Dataset rows:
============================================================

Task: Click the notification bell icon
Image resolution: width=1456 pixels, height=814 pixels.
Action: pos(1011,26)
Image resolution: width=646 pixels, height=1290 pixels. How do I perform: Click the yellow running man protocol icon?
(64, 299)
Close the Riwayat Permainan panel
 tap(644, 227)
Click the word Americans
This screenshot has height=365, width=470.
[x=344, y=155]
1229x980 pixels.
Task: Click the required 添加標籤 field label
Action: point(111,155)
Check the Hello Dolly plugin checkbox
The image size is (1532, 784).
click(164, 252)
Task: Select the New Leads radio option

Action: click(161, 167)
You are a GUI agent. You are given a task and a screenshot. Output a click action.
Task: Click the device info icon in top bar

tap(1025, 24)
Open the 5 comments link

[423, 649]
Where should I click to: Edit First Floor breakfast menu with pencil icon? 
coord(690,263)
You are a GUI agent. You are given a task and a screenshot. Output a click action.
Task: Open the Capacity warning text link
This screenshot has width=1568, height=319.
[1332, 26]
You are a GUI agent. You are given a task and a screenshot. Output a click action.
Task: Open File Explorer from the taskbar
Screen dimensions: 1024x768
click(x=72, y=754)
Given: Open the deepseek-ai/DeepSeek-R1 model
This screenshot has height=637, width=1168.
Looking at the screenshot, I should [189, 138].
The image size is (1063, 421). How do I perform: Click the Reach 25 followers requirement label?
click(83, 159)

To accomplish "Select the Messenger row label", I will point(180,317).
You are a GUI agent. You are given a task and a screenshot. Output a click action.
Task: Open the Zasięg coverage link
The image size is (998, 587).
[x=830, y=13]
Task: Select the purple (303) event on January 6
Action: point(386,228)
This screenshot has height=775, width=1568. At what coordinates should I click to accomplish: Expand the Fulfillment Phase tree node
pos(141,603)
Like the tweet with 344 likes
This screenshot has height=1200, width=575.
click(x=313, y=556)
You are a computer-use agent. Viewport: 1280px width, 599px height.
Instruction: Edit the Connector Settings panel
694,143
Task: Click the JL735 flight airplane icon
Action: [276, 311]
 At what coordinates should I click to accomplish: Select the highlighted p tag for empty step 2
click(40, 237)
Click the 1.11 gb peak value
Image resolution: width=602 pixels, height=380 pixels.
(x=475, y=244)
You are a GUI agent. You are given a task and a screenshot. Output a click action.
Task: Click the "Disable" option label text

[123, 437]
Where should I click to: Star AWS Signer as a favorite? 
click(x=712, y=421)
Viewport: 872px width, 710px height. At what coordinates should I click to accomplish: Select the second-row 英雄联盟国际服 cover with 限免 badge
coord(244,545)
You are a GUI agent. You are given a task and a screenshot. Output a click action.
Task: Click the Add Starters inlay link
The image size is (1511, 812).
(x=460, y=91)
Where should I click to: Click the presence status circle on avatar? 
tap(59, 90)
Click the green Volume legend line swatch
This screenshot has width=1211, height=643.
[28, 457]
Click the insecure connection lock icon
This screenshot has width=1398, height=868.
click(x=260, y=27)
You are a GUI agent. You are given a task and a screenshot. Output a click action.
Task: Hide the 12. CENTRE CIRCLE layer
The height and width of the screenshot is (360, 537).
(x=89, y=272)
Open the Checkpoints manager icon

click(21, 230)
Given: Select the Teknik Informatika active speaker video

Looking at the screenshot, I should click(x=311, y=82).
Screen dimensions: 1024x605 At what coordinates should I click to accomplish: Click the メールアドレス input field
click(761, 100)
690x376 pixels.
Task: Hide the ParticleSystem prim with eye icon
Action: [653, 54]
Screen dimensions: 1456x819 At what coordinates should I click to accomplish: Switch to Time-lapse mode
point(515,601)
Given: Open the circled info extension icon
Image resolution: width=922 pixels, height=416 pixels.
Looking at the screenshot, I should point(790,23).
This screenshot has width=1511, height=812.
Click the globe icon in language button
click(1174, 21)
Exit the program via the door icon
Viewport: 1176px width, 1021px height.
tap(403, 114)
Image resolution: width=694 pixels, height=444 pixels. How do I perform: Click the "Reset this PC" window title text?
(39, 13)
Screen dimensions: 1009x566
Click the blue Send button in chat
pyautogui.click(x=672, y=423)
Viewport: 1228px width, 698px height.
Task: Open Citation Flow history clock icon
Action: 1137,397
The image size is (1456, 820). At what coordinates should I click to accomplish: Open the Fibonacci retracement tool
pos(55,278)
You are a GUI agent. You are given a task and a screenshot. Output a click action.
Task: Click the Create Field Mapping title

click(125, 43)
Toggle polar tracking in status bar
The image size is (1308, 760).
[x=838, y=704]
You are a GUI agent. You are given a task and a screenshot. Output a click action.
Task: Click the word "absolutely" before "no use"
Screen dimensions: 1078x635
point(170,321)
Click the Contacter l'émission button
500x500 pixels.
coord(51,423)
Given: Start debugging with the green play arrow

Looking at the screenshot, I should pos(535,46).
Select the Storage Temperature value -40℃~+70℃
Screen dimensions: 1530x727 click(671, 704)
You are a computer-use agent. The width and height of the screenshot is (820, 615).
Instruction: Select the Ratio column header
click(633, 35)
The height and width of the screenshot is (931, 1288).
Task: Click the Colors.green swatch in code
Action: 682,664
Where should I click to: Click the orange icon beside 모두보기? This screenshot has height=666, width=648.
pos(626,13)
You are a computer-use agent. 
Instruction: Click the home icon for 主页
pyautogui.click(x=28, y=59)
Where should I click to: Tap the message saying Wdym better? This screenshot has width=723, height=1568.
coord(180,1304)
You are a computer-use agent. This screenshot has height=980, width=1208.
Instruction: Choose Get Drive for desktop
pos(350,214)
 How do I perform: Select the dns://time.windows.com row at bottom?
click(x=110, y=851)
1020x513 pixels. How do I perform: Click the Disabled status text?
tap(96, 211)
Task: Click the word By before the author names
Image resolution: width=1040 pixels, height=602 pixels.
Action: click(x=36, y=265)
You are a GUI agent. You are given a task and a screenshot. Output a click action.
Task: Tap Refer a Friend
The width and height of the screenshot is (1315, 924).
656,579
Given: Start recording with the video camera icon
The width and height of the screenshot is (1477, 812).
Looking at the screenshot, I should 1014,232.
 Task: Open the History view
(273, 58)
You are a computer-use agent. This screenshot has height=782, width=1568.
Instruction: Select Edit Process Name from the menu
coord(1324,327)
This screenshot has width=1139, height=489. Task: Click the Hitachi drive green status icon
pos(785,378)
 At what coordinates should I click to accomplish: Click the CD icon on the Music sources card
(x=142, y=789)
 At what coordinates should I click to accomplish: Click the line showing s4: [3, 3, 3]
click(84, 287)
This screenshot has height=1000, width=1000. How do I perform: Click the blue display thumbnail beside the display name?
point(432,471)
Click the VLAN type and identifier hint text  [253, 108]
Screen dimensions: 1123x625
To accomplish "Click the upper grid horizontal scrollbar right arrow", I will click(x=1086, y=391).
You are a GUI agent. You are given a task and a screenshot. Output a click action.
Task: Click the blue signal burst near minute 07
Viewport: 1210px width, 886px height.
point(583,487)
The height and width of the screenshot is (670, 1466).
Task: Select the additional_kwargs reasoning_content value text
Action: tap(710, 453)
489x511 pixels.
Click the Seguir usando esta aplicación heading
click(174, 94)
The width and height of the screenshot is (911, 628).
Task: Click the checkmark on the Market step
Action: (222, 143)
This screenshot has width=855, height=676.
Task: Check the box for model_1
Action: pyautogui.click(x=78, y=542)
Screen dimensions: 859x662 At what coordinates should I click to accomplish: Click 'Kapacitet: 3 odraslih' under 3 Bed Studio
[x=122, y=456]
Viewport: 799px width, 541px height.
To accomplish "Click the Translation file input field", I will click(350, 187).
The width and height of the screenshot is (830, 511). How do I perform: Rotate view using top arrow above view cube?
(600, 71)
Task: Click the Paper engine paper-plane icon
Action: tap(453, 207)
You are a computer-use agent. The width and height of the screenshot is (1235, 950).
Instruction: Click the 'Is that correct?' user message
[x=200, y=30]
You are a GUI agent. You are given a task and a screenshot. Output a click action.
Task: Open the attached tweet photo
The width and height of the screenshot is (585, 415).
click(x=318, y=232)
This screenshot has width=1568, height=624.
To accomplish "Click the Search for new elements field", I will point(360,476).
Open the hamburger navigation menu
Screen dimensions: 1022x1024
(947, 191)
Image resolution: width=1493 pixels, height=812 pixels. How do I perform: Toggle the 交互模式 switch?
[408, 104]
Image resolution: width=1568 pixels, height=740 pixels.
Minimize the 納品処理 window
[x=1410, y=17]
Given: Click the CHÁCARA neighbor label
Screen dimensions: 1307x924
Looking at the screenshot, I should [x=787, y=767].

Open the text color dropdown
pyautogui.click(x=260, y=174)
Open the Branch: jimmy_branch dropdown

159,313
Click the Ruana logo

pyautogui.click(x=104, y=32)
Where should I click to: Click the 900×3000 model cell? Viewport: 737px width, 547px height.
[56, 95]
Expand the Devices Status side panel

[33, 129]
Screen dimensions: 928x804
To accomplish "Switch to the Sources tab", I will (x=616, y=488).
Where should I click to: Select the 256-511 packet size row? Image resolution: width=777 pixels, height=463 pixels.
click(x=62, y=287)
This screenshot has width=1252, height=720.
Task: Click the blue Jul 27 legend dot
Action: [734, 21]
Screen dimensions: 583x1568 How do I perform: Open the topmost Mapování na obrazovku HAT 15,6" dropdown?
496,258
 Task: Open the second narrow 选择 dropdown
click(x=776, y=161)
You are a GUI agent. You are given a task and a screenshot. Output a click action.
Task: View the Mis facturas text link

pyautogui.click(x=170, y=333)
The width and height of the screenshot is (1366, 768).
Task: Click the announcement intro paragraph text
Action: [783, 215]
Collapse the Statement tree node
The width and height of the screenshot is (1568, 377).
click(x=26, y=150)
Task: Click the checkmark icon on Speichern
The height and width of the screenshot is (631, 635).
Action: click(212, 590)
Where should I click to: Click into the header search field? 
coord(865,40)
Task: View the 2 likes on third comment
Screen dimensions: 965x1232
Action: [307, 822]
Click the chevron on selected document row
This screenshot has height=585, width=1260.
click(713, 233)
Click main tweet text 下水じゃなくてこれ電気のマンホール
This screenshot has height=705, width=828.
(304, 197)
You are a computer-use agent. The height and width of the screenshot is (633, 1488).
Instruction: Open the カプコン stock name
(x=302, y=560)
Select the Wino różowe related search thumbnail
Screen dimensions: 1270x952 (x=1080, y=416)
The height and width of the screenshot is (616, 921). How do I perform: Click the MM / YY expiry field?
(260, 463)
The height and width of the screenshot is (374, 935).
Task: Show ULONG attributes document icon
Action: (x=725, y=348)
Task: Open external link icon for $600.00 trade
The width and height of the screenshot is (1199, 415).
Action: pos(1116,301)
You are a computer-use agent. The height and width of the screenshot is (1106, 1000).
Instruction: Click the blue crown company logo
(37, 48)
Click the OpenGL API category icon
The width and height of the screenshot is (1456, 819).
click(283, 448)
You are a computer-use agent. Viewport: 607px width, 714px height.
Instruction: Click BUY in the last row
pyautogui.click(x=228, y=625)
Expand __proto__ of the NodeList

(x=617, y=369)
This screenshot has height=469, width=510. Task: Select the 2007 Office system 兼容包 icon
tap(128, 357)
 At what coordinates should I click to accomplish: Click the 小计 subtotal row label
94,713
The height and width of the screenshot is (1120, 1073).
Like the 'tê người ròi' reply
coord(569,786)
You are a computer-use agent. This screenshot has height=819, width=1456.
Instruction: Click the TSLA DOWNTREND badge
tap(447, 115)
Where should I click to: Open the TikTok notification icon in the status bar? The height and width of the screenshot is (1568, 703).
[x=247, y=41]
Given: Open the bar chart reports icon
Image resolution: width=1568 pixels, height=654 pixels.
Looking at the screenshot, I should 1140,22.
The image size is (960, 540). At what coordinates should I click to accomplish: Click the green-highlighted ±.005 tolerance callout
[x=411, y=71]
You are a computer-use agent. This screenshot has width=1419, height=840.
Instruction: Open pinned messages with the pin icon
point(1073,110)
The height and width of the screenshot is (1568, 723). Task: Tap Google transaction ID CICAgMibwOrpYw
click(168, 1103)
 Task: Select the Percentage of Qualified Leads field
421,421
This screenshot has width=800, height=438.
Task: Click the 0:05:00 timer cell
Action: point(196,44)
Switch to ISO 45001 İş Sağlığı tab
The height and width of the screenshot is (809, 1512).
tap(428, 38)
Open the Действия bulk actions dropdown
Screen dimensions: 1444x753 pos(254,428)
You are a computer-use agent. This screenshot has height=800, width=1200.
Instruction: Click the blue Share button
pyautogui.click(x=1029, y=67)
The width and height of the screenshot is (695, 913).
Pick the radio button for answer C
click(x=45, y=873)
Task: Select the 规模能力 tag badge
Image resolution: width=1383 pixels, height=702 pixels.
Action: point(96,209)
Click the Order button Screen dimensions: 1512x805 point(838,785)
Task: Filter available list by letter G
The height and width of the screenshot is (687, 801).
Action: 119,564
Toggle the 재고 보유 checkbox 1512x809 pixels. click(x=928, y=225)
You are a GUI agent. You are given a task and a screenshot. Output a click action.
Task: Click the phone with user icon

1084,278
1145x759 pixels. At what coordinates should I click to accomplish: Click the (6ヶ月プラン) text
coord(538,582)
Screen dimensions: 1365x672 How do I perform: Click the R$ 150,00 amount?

============================================================

EXERCISE.
Rewrite the lines from the one containing "Image resolution: width=694" through the one containing "pos(55,278)", switching "blue" to "green" and leaving everything else unchanged.

THE ANSWER.
Image resolution: width=694 pixels, height=444 pixels. How do I perform: Click the "Reset this PC" window title text?
(39, 13)
Screen dimensions: 1009x566
Click the green Send button in chat
pyautogui.click(x=672, y=423)
Viewport: 1228px width, 698px height.
Task: Open Citation Flow history clock icon
Action: 1137,397
The image size is (1456, 820). At what coordinates should I click to accomplish: Open the Fibonacci retracement tool
pos(55,278)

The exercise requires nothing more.